--- Document extract ---
| ◼ What a pity that none of President Biden’s periods of extended, brilliant, off-the-cuff lucidity is on camera.
◼ The Wall Street Journal reported that Joe Biden is too old. The piece had the usual caveats: It limited its critique to “behind closed doors”; it used the euphemisms “slipping” and “appears slower”; it contained the usual Democratic Party insistences that Biden “remains a sharp and vigorous leader” and that any suggestions to the contrary must be the product of “partisan politics.” To anyone with eyes, however, it rang clearly and obviously true. Five years ago, one might have had a shot at convincing the public that Joe Biden had always been like this. Now, the exercise is futile. President Biden is weak; he is slow; he is confused—and these shortcomings are the product not of a boyhood stutter, or of an unfair press, but of his advanced age. At 81, he is already the oldest person ever to have served as president. Were he to win a second term, he could continue in the role until he is 86. It is, no doubt, mightily inconvenient for the Democrats that Biden is determined to do just that, but that does not make it incumbent upon the voting public to pretend otherwise.
◼ “I’ve done all I can do, just give me the power,” President Biden said in January, trying to persuade Congress to pass an immigration bill. It turns out there is something more that Joe Biden can do: He can blow more smoke in a desperate attempt to hide the mess his administration created when it abandoned Donald Trump’s border policies. Already, some are bragging or falsely complaining that Biden is “shutting down” the border with his executive order. The new executive order will supposedly impel administration officials to close the border once the seven-day average of illegal entries hits 2,500 per day. But many loopholes will allow the administration to avoid that and continue to admit more than a million asylum-seekers per year. The executive order does not address the 1,500 migrants per day who use the CBP One app at ports of entry. It doesn’t affect the tens of thousands of migrants a month who fly directly to the United States and are “paroled” into the country via a kind of rolling amnesty for Cubans, Haitians, Nicaraguans, and Venezuelans. The executive order does little to combat the pipeline of asylum-seekers who come from outside of the Western Hemisphere. Ukrainians, Russians, Afghans, and Eritreans have been pioneering a path of flying to South America and then crossing the formerly impassable Darién Gap on foot before trekking through Mexico to the U.S. border. The U.S. encountered 6,000 Chinese nationals crossing the Mexican border in December 2023 alone. Biden is putting a Band-Aid on a gaping wound.

--- Data for this exercise ---
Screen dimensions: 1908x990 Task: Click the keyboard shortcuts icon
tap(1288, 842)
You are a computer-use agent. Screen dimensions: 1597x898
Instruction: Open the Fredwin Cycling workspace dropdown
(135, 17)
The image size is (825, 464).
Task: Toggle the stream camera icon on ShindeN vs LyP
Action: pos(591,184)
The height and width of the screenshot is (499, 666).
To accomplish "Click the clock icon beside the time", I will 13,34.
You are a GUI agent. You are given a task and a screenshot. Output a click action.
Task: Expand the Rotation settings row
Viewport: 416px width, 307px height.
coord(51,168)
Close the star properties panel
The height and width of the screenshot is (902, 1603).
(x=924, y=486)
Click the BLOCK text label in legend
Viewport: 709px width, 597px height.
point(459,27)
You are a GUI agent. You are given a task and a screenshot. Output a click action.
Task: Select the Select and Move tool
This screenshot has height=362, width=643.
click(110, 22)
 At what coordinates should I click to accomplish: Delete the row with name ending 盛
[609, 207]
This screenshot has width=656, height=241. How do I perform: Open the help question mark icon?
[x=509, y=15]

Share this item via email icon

--- Stated task 1 ---
According to the commentary, how many Chinese nationals did the U.S. encounter crossing the Mexican border in December 2023?
--- Stated task 2 ---
Please transcribe the entries, starting with their first line and going on through the line that contains "Action: pos(591,184)", both included.

--- Written reply 1 ---
6,000

--- Written reply 2 ---
Screen dimensions: 1908x990 Task: Click the keyboard shortcuts icon
tap(1288, 842)
You are a computer-use agent. Screen dimensions: 1597x898
Instruction: Open the Fredwin Cycling workspace dropdown
(135, 17)
The image size is (825, 464).
Task: Toggle the stream camera icon on ShindeN vs LyP
Action: pos(591,184)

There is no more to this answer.